Income verification is an important part of any mortgage application and approval process. The potential home-buyer must convince his or her bank or mortgage lender that he or she will be able to afford the monthly payments on the mortgage.

Typically this verification of income is accomplished through income tax returns, pay stubs, bank statements and other traditional documentation. However, for those applicants who are self-employed contractors or those who own their own businesses this traditional documentation will not generally be available.

One of the most popular types of mortgage for the self-employed or the business owner is known as the self-employed mortgage. In order to be approved for a self-employed mortgage, however, the application will typically be required to provide three years worth of business account information. Therefore, owners of businesses which are less than three years old will probably be ineligible for a self-employed mortgage.

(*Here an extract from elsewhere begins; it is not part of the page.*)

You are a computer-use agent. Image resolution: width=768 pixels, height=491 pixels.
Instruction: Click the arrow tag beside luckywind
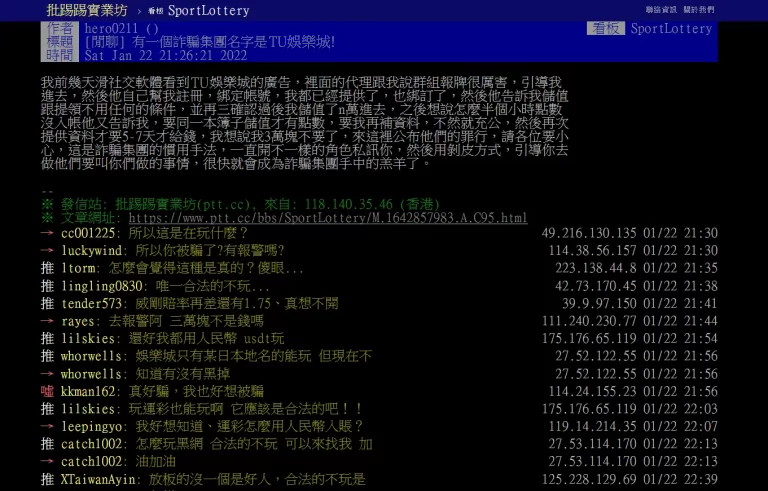point(47,251)
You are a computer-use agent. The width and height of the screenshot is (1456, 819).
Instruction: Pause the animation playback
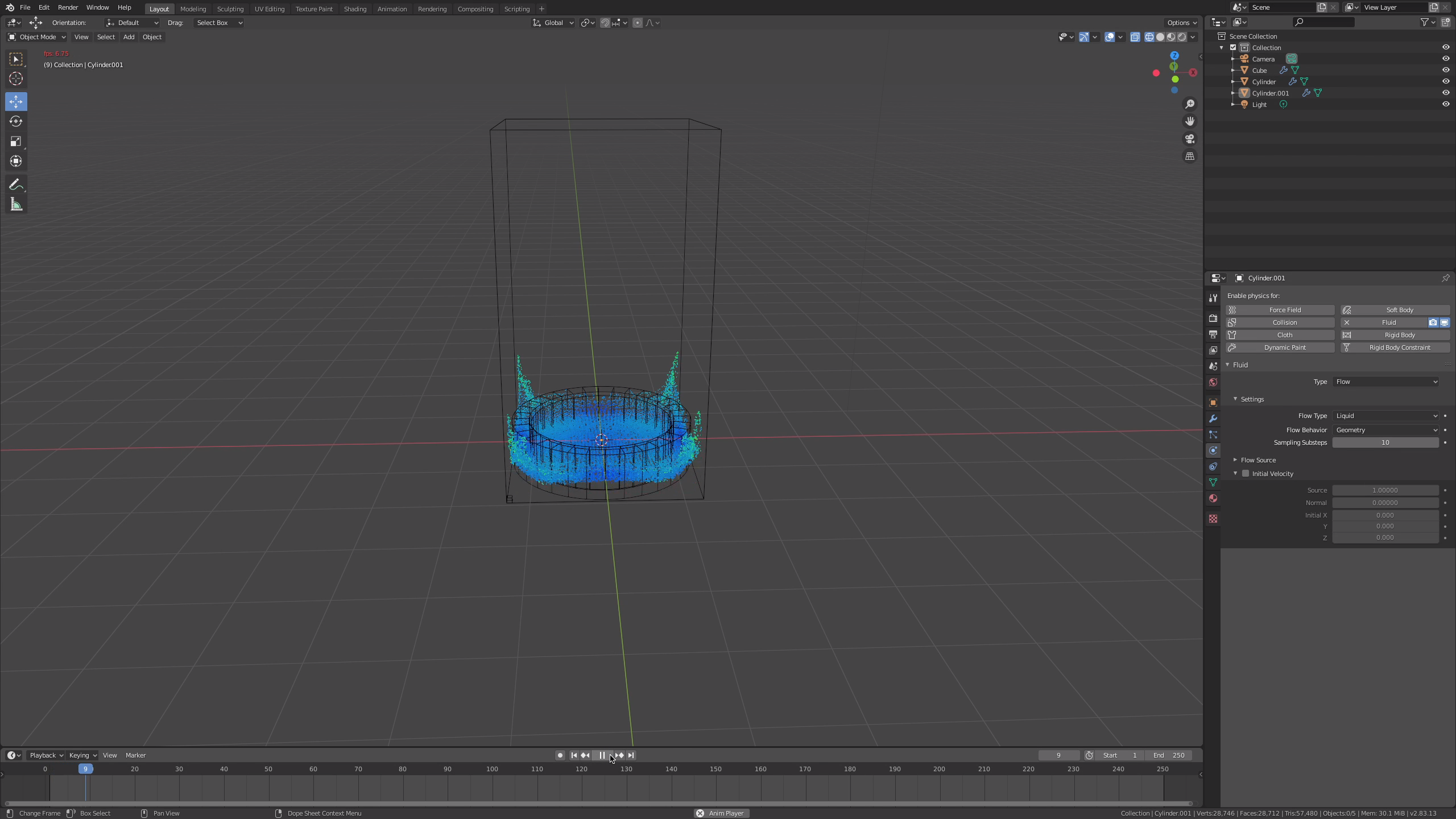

For these business owners or self-employed individuals, another option is to obtain a mortgage loan on stated income. You may also hear this type of mortgage referred to as a self certification mortgage. In order to get a self certification mortgage, the borrower will declare his or her income. The mortgage borrower will need to prove his or her income through the use of an accountant’s certificate. An accountant’s certificate is a signed document that states the borrower’s income is adequate to pay the monthly payment on the mortgage loan.

The potential mortgage borrower may also be required to provide bank statements for the business for a specific period of time. The mortgage lender requires this information in order to estimate the gross income and business receipts for the potential borrower.

In the case that the potential borrower is already paying on a mortgage loan or other type of loan, he or she can submit that payment history to prove their ability to make payments on time. If the potential borrower is a tenant, he or she can submit a letter from the landlord attesting to the reliability of the potential borrower.

As with a traditional mortgage, the mortgage lender will run a credit check on the borrower to determine his or her creditworthiness. In addition, the mortgage lender will typically require a higher down payment on a self certification mortgage than on a mortgage secured with traditional income documentation. Down-payment requirements vary from lender to lender, but you can expect to put at least 25% of the purchase price down in order to obtain self certification financing.